## What you will do
Render the lines of the material as a JSON list of strings, one string per line and no blank lines, starting at the line that contains "Go Back to Data Source" and continuing to the end of the material. Leave the pictures out of the answer.

[Saved dataset items]
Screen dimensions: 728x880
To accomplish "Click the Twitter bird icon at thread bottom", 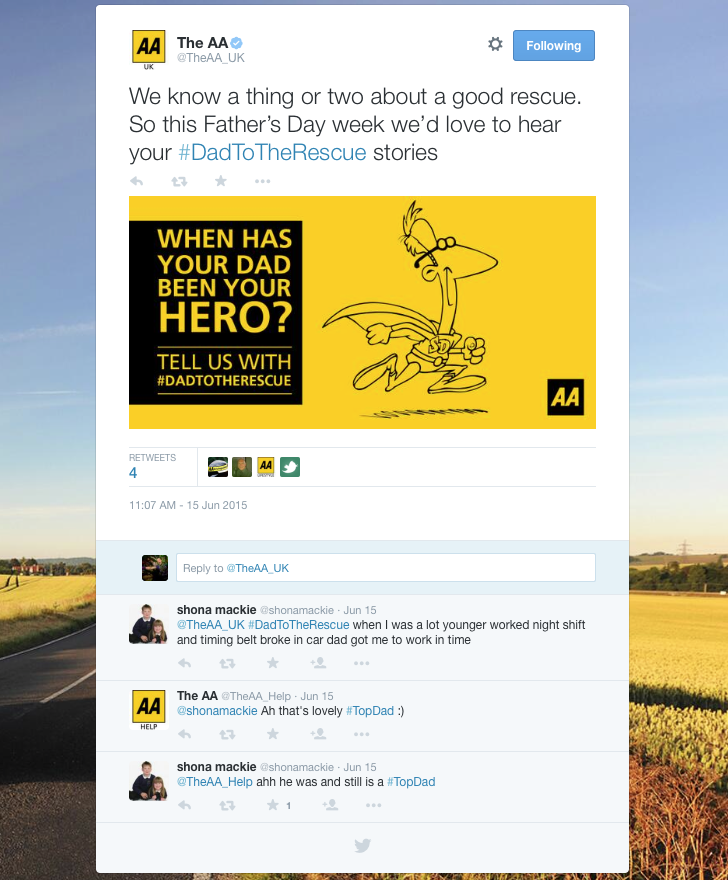I will [363, 845].
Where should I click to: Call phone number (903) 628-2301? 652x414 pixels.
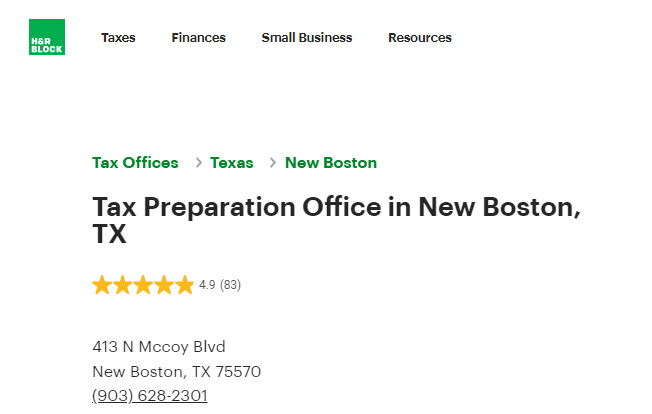pyautogui.click(x=150, y=396)
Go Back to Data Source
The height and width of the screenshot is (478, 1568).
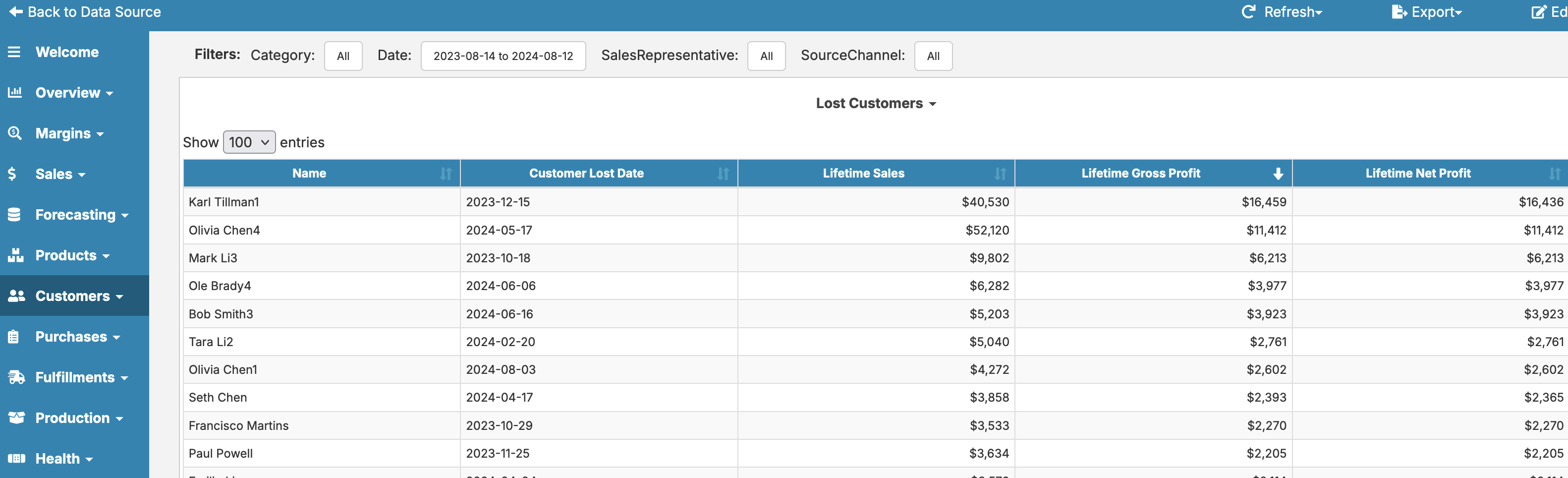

## Solution to this task
[
  "Go Back to Data Source",
  "The height and width of the screenshot is (478, 1568)."
]